» Problem details: Can you write out every entry below in full, with its wording unchanged, but shift each coordinate in the answers up by 110 and leave out the pictures?

» Listing:
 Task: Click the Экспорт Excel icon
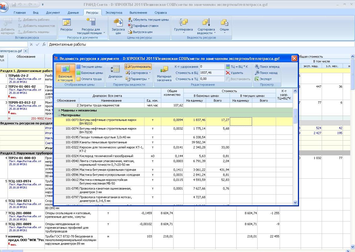257,79
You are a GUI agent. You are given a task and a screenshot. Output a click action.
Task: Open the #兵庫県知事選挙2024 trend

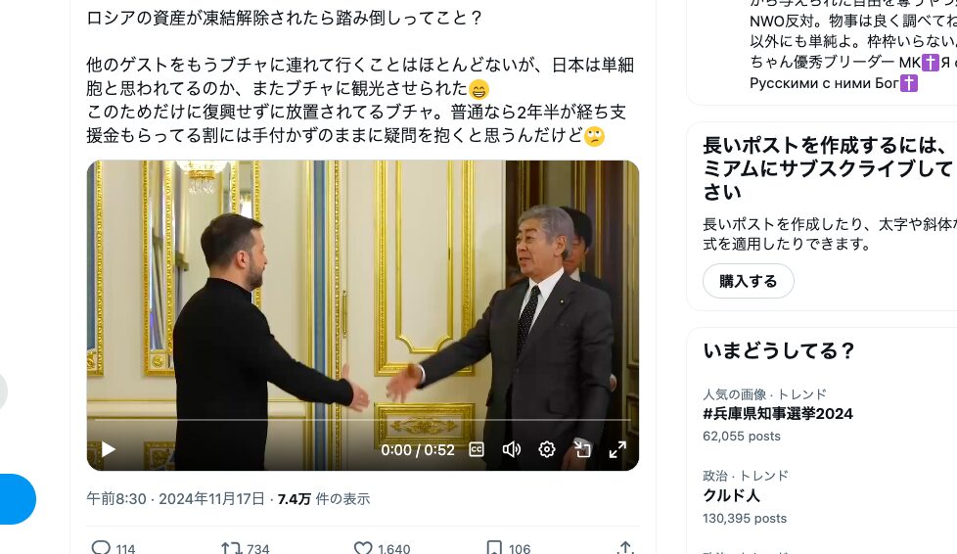(778, 413)
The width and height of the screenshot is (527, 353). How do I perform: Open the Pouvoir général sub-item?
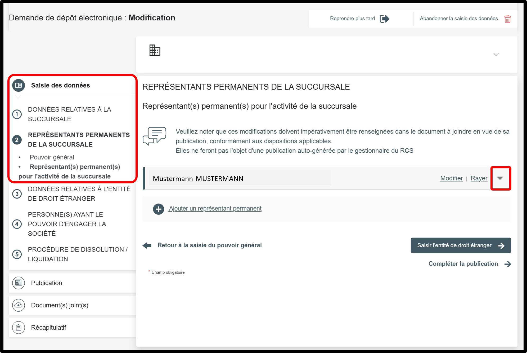52,157
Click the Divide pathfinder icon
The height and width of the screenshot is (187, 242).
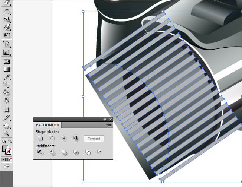point(40,152)
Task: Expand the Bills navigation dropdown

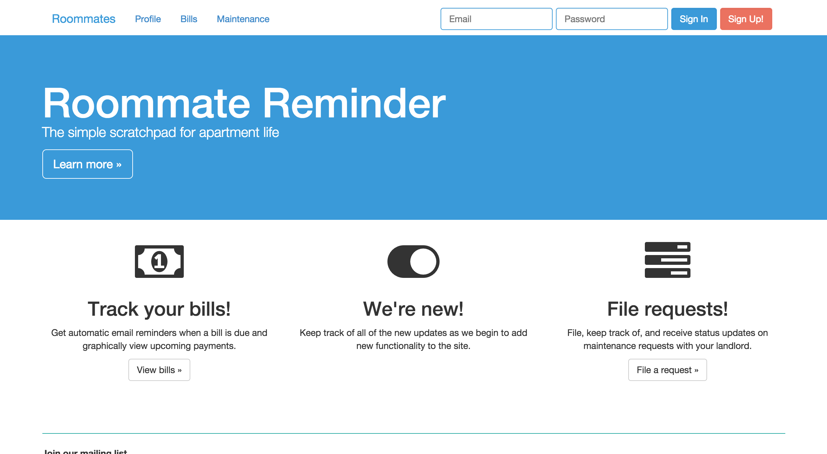Action: click(188, 19)
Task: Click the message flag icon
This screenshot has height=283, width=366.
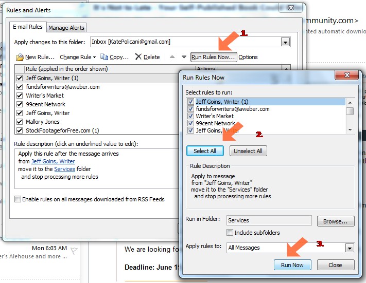Action: click(74, 250)
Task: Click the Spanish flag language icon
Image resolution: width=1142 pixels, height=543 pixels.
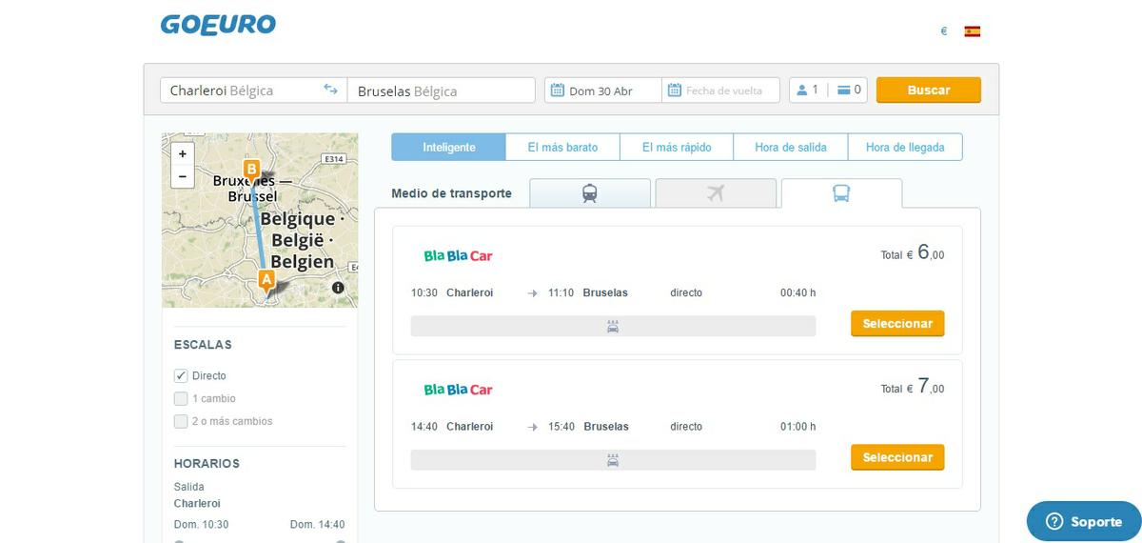Action: [972, 31]
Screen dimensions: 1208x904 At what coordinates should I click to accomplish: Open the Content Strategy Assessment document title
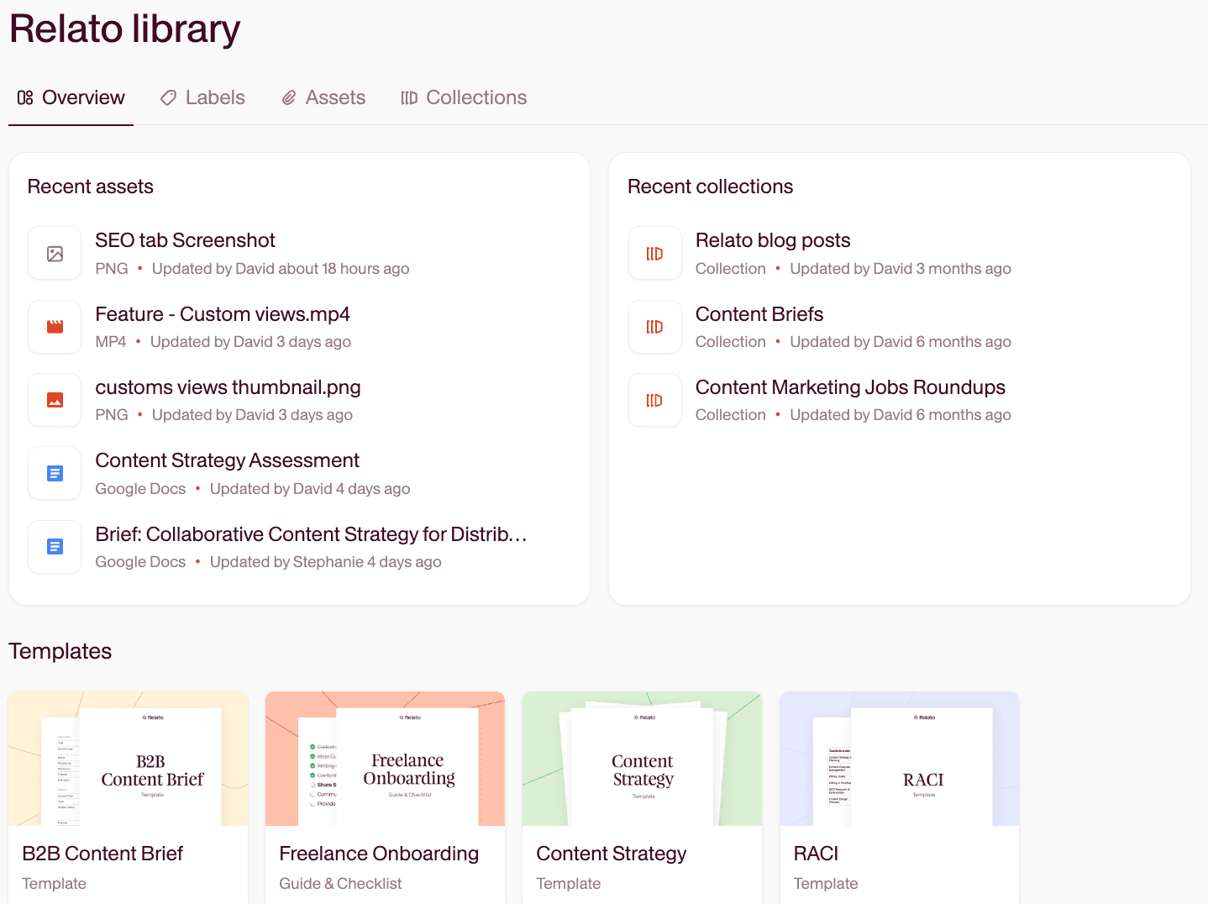pos(227,460)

» Response:
 Task: Click the Экспорт Excel icon
367,189
You are a GUI agent. You are given a task and a screenshot. Output a click action.
Task: Open the #兵庫県知事選挙2024 trend

(888, 523)
The width and height of the screenshot is (527, 353). How do I perform: Open the Pouvoir général sub-item?
162,267
Click the Divide pathfinder icon
The height and width of the screenshot is (187, 242).
point(150,262)
Task: Expand the Bills navigation dropdown

Action: click(298, 129)
Task: Click the message flag icon
This screenshot has height=283, width=366.
Action: click(184, 360)
Task: Click the Spanish flag language icon
Image resolution: width=1142 pixels, height=543 pixels.
Action: [1082, 141]
Screen dimensions: 1208x904 At what coordinates should I click to accomplish: Open the Content Strategy Assessment document title
pos(337,570)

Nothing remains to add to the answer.